GOAL |
Go through all the rows below and write them out again, swapping "center" for "middle" and changing nothing else. Leave out the pictures.

SUPPLIED DATA |
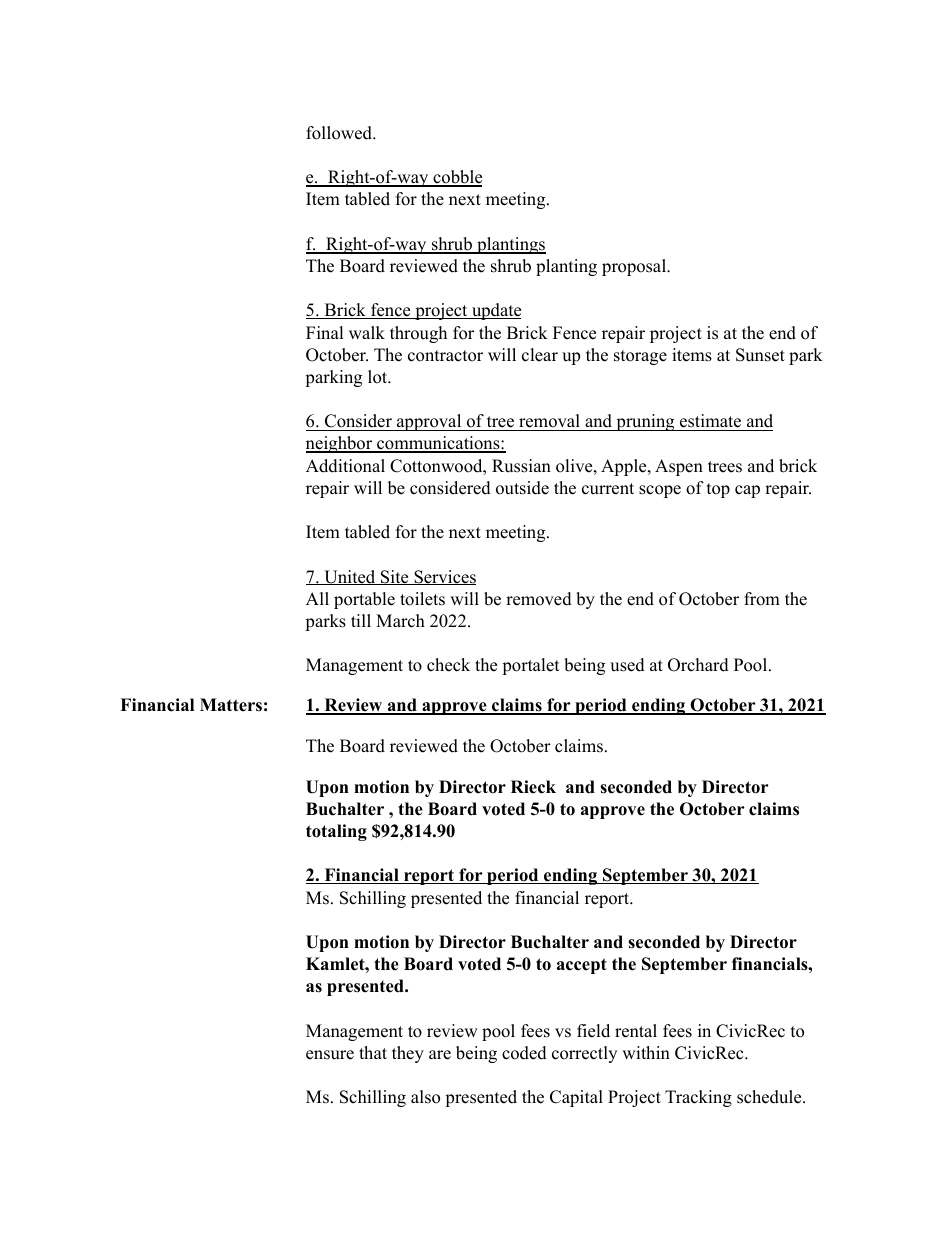 Image resolution: width=952 pixels, height=1233 pixels. I want to click on totaling, so click(336, 832).
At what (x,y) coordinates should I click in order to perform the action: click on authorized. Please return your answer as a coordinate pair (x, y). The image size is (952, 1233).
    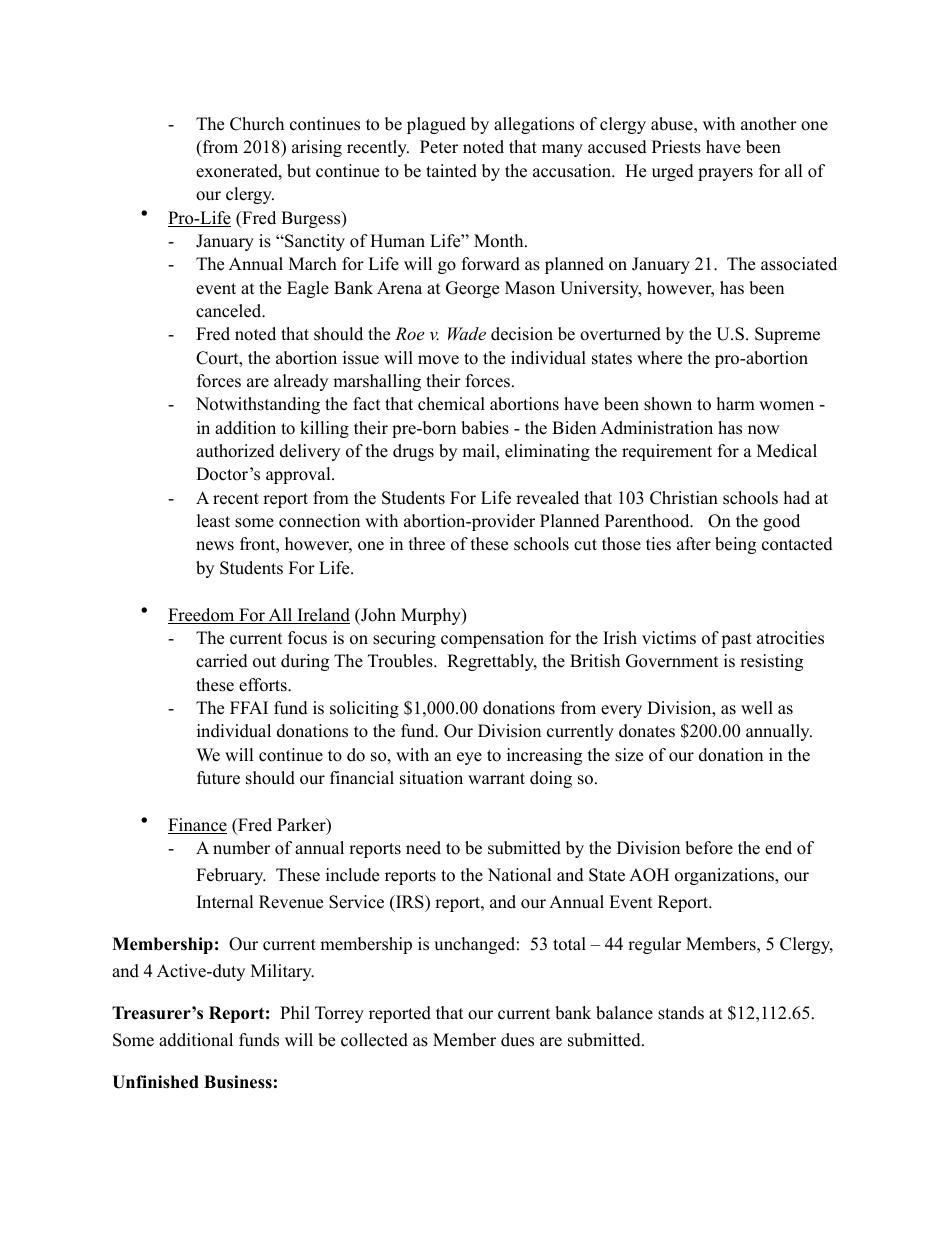
    Looking at the image, I should click on (235, 451).
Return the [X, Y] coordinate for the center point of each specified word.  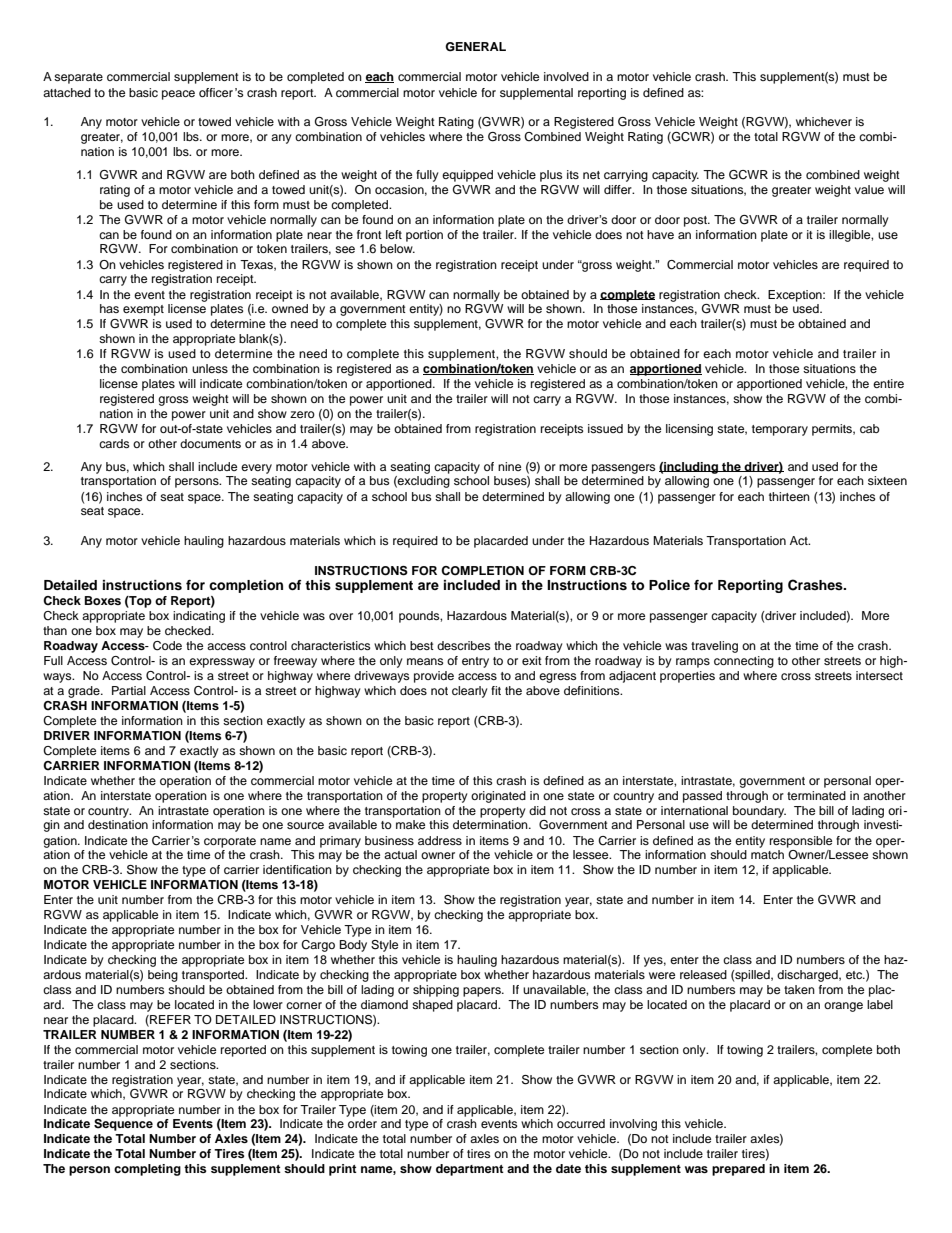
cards [114, 443]
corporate [230, 842]
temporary [780, 430]
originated [498, 797]
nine [509, 466]
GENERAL [475, 47]
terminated [816, 795]
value [869, 189]
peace [178, 95]
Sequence [123, 1125]
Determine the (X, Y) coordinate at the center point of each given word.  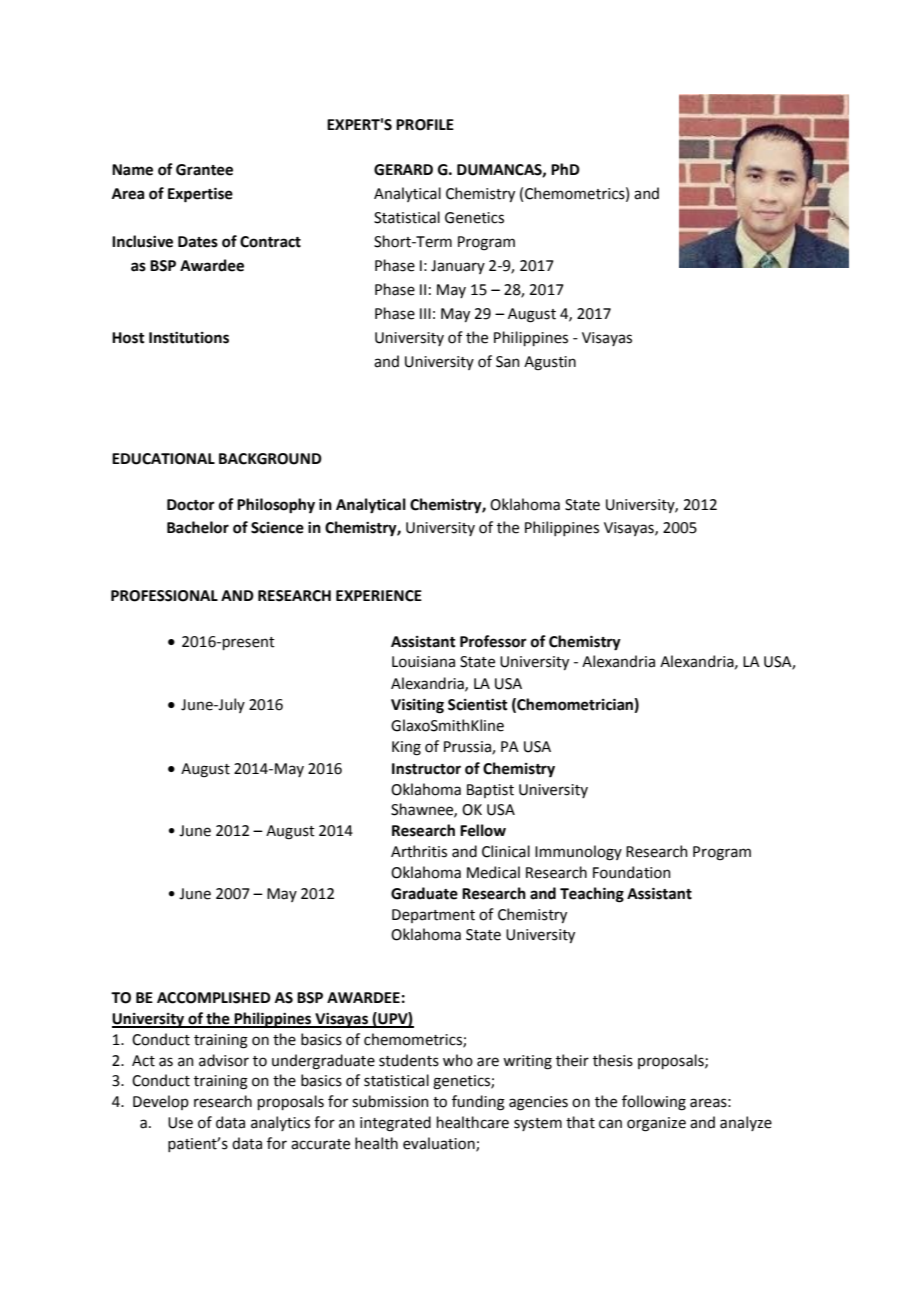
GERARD (403, 170)
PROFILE (425, 125)
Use (180, 1123)
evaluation (440, 1144)
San (508, 362)
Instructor (426, 769)
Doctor (191, 505)
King (406, 748)
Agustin (550, 363)
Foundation (632, 872)
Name (132, 170)
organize (656, 1124)
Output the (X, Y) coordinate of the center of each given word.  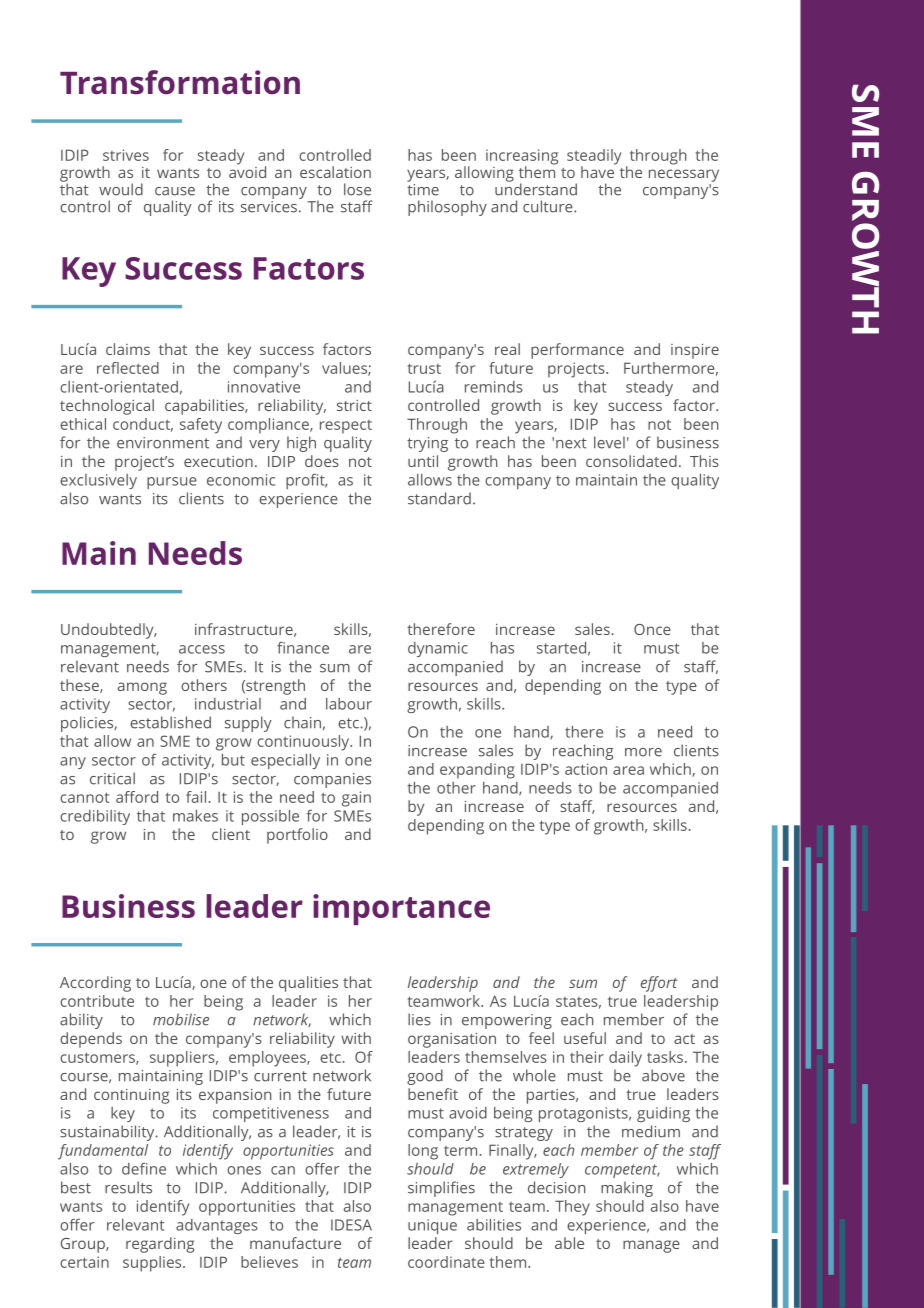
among (142, 688)
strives (126, 155)
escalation (335, 172)
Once (652, 629)
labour (349, 704)
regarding (160, 1245)
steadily (594, 158)
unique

EXERCISE SOLUTION |
 Image resolution: width=952 pixels, height=1233 pixels. I want to click on totaling, so click(336, 832).
At what (x,y) coordinates should I click in order to perform the action: click on authorized. Please return your answer as a coordinate pair (x, y). The image size is (952, 1233).
    Looking at the image, I should click on (235, 451).
Return the [X, Y] coordinate for the middle point of each specified word.  
cards [114, 443]
corporate [230, 842]
temporary [780, 430]
originated [498, 797]
nine [509, 466]
GENERAL [475, 47]
terminated [816, 795]
value [869, 189]
peace [178, 95]
Sequence [123, 1125]
Determine the (X, Y) coordinate at the middle point of each given word.  
GERARD (403, 170)
PROFILE (425, 125)
Use (180, 1123)
evaluation (440, 1144)
San (508, 362)
Instructor (426, 769)
Doctor (191, 505)
King (406, 748)
Agustin (550, 363)
Foundation (632, 872)
Name (132, 170)
organize (656, 1124)
Output the (X, Y) coordinate of the middle of each given word.  
among (142, 688)
strives (126, 155)
escalation (335, 172)
Once (652, 629)
labour (349, 704)
regarding (160, 1245)
steadily (594, 158)
unique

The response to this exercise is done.